Kitty was crying at the memory, for she cried as easily at twenty-seven as she had at seventeen.
“Mamma, who is the press gang?”
Kitty clenched her hands and answered vehemently: “A wicked gang of cruel men who take men wherever they may be and force them into the Navy.”
“But why, Mamma?”
“Because they need men for the Navy.”
“And would they take any man at any time? Perhaps they will take Charles.”
Kitty whimpered: “How different my life would have been but for the press gang! We should have been together, your father and I. How you would have loved your father, darling!”
Carolan’s eyes were wide and dark; she could not grasp this very clearly. Her father not the squire in a tavern and a mysterious group of men called the press gang; they had cruel faces and they dragged him away while he screamed to be released.
“Oh, Carolan,” cried Kitty, ‘do not blame me, darling.
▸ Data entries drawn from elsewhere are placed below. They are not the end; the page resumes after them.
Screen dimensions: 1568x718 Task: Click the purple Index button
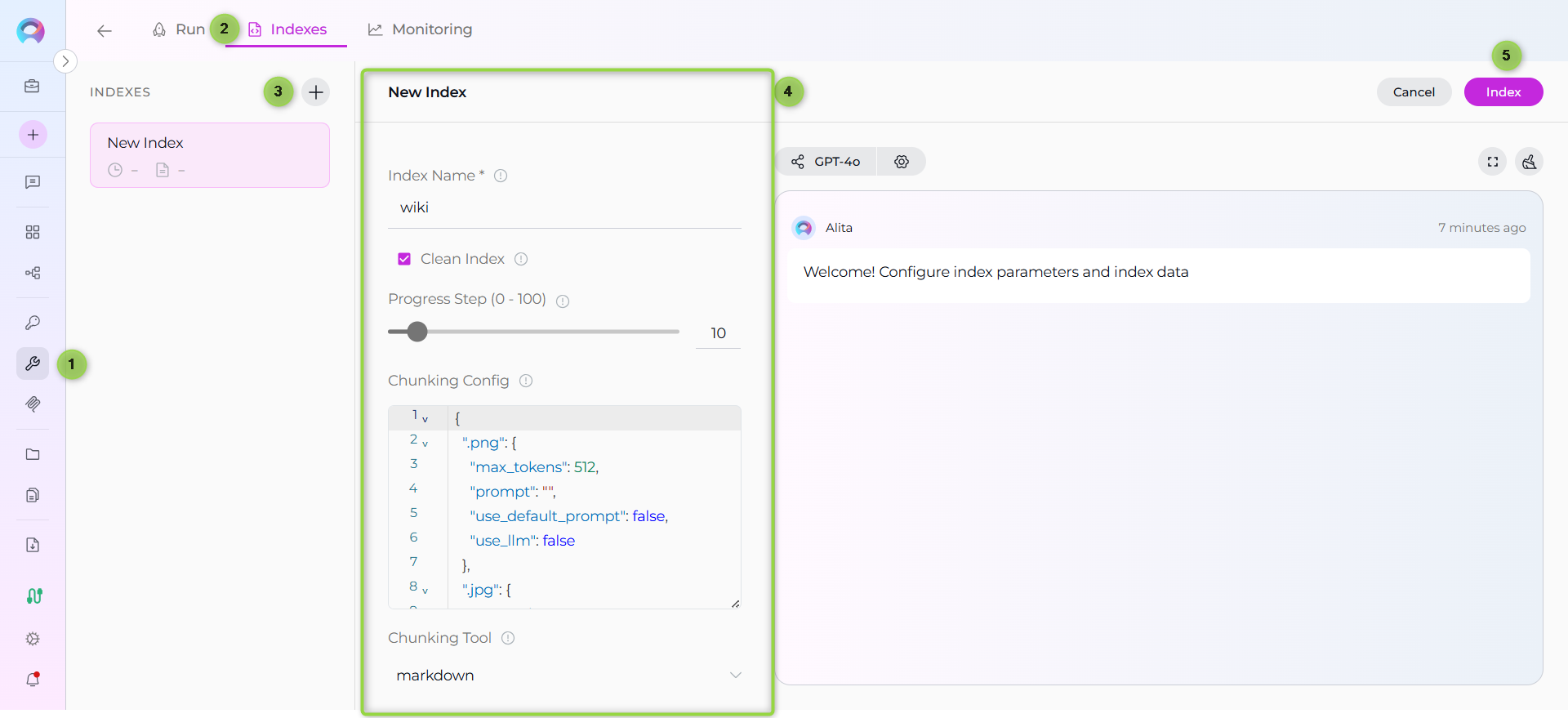pos(1503,92)
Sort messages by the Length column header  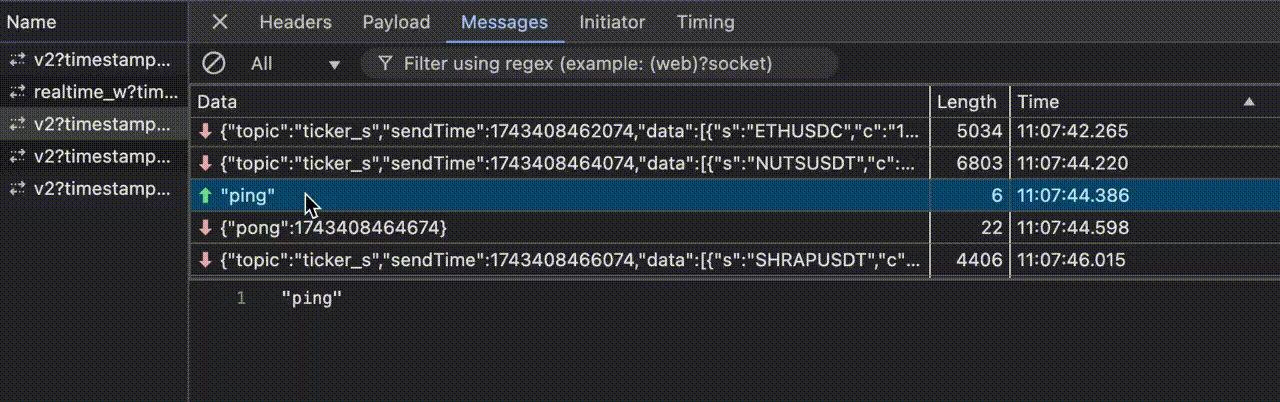click(966, 102)
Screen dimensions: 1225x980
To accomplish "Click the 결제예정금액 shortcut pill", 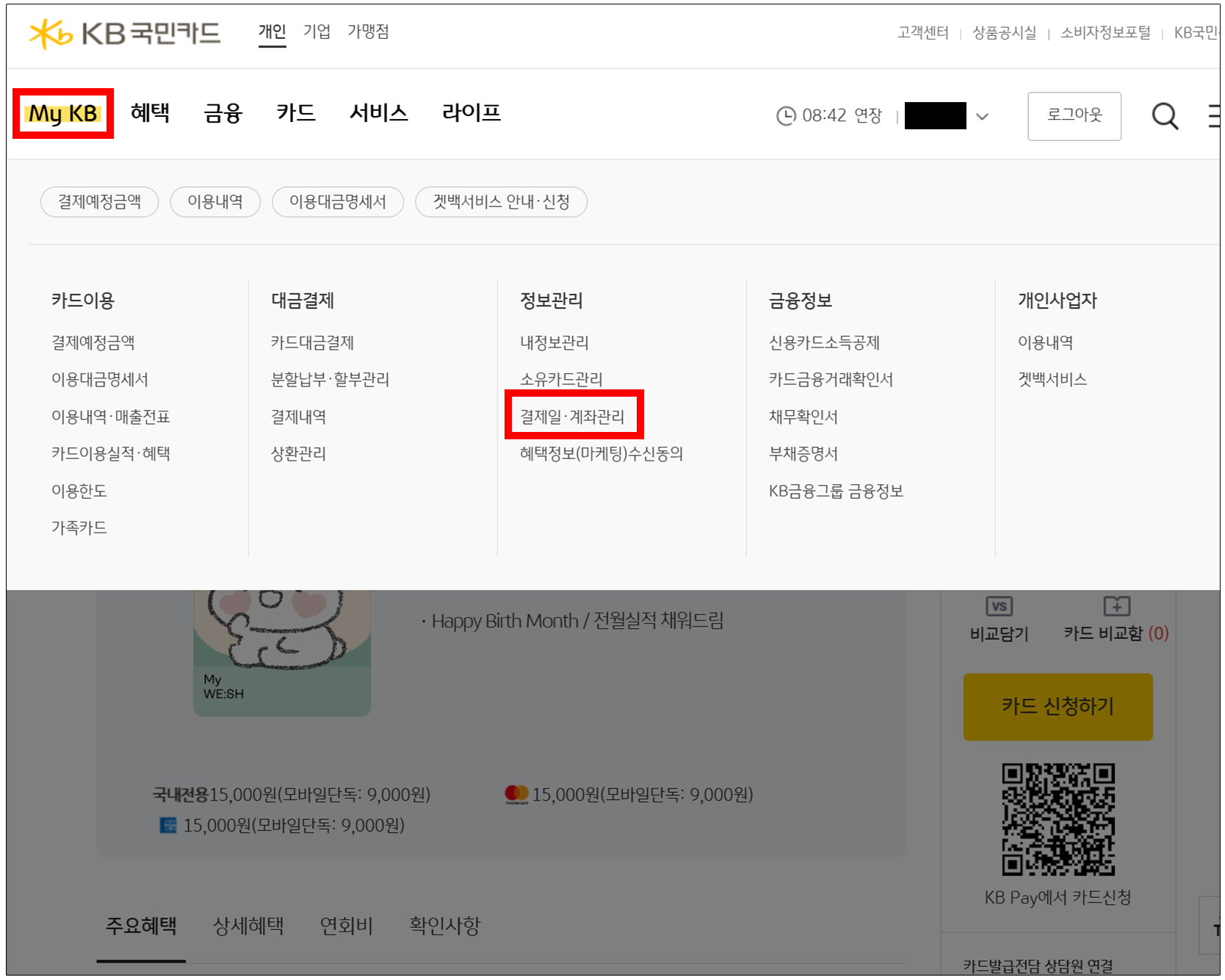I will coord(99,202).
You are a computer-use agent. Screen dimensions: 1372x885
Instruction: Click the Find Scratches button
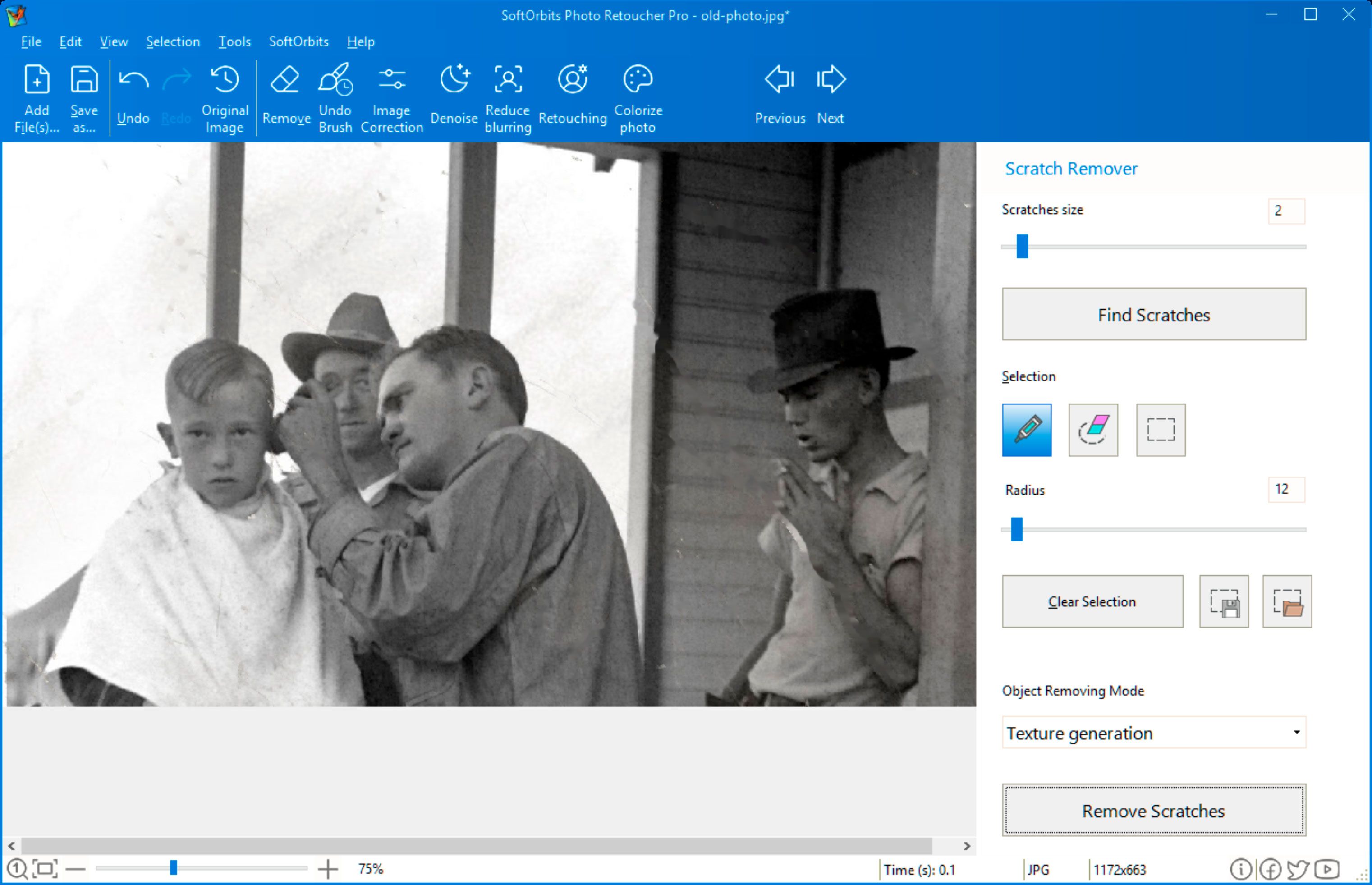click(1154, 314)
Do not listen to evil tales of me. Remember only that I loved your father; I loved him too well.”
“Mamma, is there still the press gang?”
“There is still the press gang!” She added wildly: “There always has been; there always will be! Oh, my darling, the wickedness … the wickedness. And when you were born, my precious child, you would have had no father, so I married the squire in order to give you one.”
“But how could you give me one if I had none, Mamma?”
“Carolan, my own daughter, try not to blame me!” Carolan, whose nursery days were full of taking blame for real and imaginary sins, did not understand for what she should blame her mother. But it was pleasant in bed, and she was indeed sorry when Therese came bustling in to lift her hands and murmur: “What is here! What is here!” in her funny accents.